For reasons not entirely clear, I’ve been thinking about “decorum” these past months. Perhaps due to the lack of my own decorum in certain situations, or through the general assault on propriety we’ve witness over the past five years. Regardless the reason, the issue has come to foreground. Last week we all witnessed the elderly Asian woman being sucker-punched on Market Street in San Francisco. Today, terms such as “decorum” and “character” seem to be words from another century, aspirations our grandparents knew about but have become curiously absent in our social and political discourse. In this season, “decorum” appears to include qualities to be sanctioned in concept, but have become unmoored against other, more immediately navigable considerations. 

 Monastic decorum is sometimes expressed by the Japanese term, “saho;” “sa” meaning “assistant,” “help,” “keep,” “preserve,” or “support.”  “Hō” is Dharma, or the teaching, the way, truth, or the practice pointed out by Buddha.  Another word that expresses this etiquette is “horei.” Rev. Koun Franz writes that “hō is Dharma; the rei in this case refers to a kind of etiquette--but the rei also means “gratitude.” “Hōrei applies to human interaction, of course — how we serve a guest, how we approach a teacher, how we receive a gift, and so on. But on a more basic level, it speaks to how we engage with the world, how we stand as both host and guest in each moment.”

 The Soto Way, or “family style” of Soto Zen, is called “menmitsu no--kafu,” or “careful and considerate way.” Men means “close, intimate, or densely woven,” mitsu means “cotton fabric,” Ka means “family,” and Fu means “wind” or “manner.” Together, they express the Soto family style of unstinting, continuous attention to detail—an attention both soft and subtle—that characterizes all of Zen practice.  This family style, or “house wind,” is somewhat like a trellis or framing, which keeps a plant growing properly, upright and developing to an appropriate shape. In the same way, a trellis supports wisteria to not grow wild and out of control. Hōrei, then,  ”can be expressed very simply use both hands.  Whatever you are doing, whenever possible, use two hands.  If you are opening a door, open it with two hands.  If you are shaking someone’s hand, use both hands, Like so many aspects of Zen practice, this may seem silly or useless or like a waste of time, but if you really apply this, it will change the way you approach your life,” says Rev. Koun.

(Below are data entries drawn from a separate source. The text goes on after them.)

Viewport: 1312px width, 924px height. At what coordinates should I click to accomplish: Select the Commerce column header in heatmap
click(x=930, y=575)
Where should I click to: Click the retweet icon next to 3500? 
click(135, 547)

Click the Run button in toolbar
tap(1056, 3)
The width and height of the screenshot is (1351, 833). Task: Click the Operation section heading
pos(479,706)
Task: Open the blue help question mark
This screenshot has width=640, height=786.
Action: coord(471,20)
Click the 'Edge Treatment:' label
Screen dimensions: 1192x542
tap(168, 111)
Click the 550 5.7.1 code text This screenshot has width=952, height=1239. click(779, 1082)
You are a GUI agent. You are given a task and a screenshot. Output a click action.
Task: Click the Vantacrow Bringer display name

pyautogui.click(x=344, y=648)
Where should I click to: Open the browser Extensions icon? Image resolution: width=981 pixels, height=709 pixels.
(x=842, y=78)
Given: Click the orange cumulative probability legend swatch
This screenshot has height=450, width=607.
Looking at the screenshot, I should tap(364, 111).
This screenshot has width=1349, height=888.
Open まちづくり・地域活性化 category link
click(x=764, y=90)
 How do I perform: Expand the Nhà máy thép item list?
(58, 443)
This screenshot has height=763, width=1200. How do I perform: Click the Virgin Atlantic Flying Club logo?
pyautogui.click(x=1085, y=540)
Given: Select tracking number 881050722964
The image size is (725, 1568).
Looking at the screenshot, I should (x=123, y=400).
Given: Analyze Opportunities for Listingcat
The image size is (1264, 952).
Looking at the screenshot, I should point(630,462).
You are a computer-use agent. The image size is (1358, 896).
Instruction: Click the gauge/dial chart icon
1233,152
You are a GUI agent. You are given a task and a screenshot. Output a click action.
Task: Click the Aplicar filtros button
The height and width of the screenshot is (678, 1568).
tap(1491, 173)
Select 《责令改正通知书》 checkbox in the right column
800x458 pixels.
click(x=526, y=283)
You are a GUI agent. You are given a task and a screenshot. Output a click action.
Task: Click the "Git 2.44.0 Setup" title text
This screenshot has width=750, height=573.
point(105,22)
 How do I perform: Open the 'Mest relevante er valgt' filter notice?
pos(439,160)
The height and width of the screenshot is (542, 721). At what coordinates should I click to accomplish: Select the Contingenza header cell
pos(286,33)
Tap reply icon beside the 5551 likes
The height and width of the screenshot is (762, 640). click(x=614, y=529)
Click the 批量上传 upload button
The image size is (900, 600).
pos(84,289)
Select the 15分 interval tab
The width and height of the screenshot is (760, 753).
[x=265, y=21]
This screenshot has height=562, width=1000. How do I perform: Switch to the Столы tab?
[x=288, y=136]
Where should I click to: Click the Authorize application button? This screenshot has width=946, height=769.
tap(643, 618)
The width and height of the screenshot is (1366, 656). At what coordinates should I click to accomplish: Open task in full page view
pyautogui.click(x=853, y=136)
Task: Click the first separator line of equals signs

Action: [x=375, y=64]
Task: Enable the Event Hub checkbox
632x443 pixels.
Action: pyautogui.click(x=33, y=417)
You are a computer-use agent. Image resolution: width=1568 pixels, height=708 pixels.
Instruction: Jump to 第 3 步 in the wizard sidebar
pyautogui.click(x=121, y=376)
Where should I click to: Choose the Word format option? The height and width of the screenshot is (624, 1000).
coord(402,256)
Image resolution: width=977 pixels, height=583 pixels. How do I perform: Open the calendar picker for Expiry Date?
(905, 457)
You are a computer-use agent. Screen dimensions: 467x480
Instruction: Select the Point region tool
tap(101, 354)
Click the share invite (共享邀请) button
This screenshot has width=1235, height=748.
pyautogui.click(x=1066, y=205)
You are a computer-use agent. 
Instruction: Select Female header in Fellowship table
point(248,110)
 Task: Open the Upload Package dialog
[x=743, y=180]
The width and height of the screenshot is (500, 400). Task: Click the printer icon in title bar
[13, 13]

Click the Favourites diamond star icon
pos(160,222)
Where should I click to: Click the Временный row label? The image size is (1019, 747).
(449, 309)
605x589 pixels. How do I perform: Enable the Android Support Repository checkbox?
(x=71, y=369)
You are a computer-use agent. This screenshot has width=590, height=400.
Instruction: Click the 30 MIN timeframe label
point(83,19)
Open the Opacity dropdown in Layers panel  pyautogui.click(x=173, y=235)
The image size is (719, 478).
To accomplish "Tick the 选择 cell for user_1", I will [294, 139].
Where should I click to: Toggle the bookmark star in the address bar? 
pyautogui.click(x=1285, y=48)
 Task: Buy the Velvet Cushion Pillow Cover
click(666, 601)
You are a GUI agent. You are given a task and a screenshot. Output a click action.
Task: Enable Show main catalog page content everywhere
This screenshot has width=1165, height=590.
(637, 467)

In this sense, “using both hands” is physical enactment of the Soto tradition; a way the tradition is transmitted in the body and mind. But these small disciplines are valuable only insofar as they represent larger ones. Practiced day after day, Dharma decorum functions internally for practitioners, scripting character through mental and physical movement. “Using both hands” communicates the beliefs and culture of Zen, but also shapes us into certain kind of citizens.  Dharma decorum calls forth deeper, stronger disciplines, values instilled for eight hundred years.  Decorum creates a kind of ritual, helping us to remember who and what we are. To remember our original name. In order to remember it, one must have known it. To know it, one must practice it; and to practice it, is to know it.

 At the same time, of course, you can say I do not have the right to impose the arbitrary conscience of Buddhist morality upon you—even if it’s as primary as decorum. Lionel Trilling once wrote: “We must be aware of the dangers which lie in our most generous wishes. Some paradox of our nature leads us, when once we have made our fellow men the objects of our enlightened interest, to go on to make them the objects of our pity, then of our wisdom, ultimately of our coercion.”

At the same time is it all right only so long as we do not dupe ourselves about what we are practicing and why? Decorous action remains accurate only so long as we remember that all the conversations, the protests and marches, all the valiant signatures signed in front of post offices, do not provide anyone with ethical virtue. Still, we can act with decorum while waiting to become decorous citizens.

 “If we can presence ourselves in a wholesome way, with patience, kindness and equanimity, even when we don’t feel patience, kindness and equanimity, then we will find compassion for ourselves and for others,” writes Rev. Shinshu Roberts in “Being Time.”

Decorous activity is valuable only so long as we recognize that the end may or may not be beneficial, may or may not be an upright response, but in any event sometimes has little to do with “morality.” Because when we start deceiving ourselves into thinking that it is a moral imperative that we have it, then is when we are in unfortunate situation.  And I suspect we are already there.